#### [Work task 1]
Please decide whether each statement below agrees with the ListBox question, answering yes or no and quoting the words of the question that settle it. (a) The code shown is the complete version. (b) The style collapses items marked as IsDeleted. (c) The vertical scrollbar adjusts for the hidden items.
#### [Work task 2]
In the ListBox question, which property does the ListBox's ItemsSource bind to?
(Study text begins)
问题
I was hoping to collapse certain ListBoxItems based on a property of their data context.
I came up with the following (trimmed for brevity)
<ListBox ItemsSource="{Binding SourceColumns}">
<ListBox.ItemContainerStyle>
<Style TargetType="{x:Type ListBoxItem}">
<Style.Triggers>
<DataTrigger Binding="{Binding IsDeleted}" Value="True">
<Setter Property="Visibility" Value="Collapsed"/>
</DataTrigger>
</Style.Triggers>
</Style>
</ListBox.ItemContainerStyle>
<ListBox.ItemTemplate>
<DataTemplate>
<TextBlock VerticalAlignment="Center" Margin="5,0" Text="{Binding ColumnName}"/>
</DataTemplate>
</ListBox.ItemTemplate>
</ListBox>
This "works" in that it does collapse the listboxitems that are marked as "IsDeleted", however the vertical scrollbar does not adjust for the "missing" items. As I'm scrolling, all of a sudden the bar gets bigger and bigger (without moving) until I scroll past the point of the hidden items, and then finally starts to move.
(Study text ends)
(Source data begins)
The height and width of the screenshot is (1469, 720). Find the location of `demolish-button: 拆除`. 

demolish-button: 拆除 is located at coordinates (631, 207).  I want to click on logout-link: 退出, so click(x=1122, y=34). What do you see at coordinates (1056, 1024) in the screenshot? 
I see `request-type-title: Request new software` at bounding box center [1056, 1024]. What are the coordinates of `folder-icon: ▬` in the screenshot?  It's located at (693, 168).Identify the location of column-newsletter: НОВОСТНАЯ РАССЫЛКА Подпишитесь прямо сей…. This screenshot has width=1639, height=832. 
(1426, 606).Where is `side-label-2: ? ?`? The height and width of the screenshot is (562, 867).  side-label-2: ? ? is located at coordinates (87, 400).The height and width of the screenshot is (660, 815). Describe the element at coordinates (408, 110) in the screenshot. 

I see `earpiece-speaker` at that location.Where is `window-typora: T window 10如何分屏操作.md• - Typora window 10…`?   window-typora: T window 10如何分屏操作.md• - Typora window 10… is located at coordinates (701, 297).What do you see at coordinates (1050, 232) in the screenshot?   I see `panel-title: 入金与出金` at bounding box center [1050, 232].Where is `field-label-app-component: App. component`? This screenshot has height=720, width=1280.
(Source data ends)
#### [Exercise answer 1]
(a) No: "trimmed for brevity"
(b) Yes: "it does collapse the listboxitems that are marked as "IsDeleted""
(c) No: "the vertical scrollbar does not adjust for the "missing" items"

#### [Exercise answer 2]
SourceColumns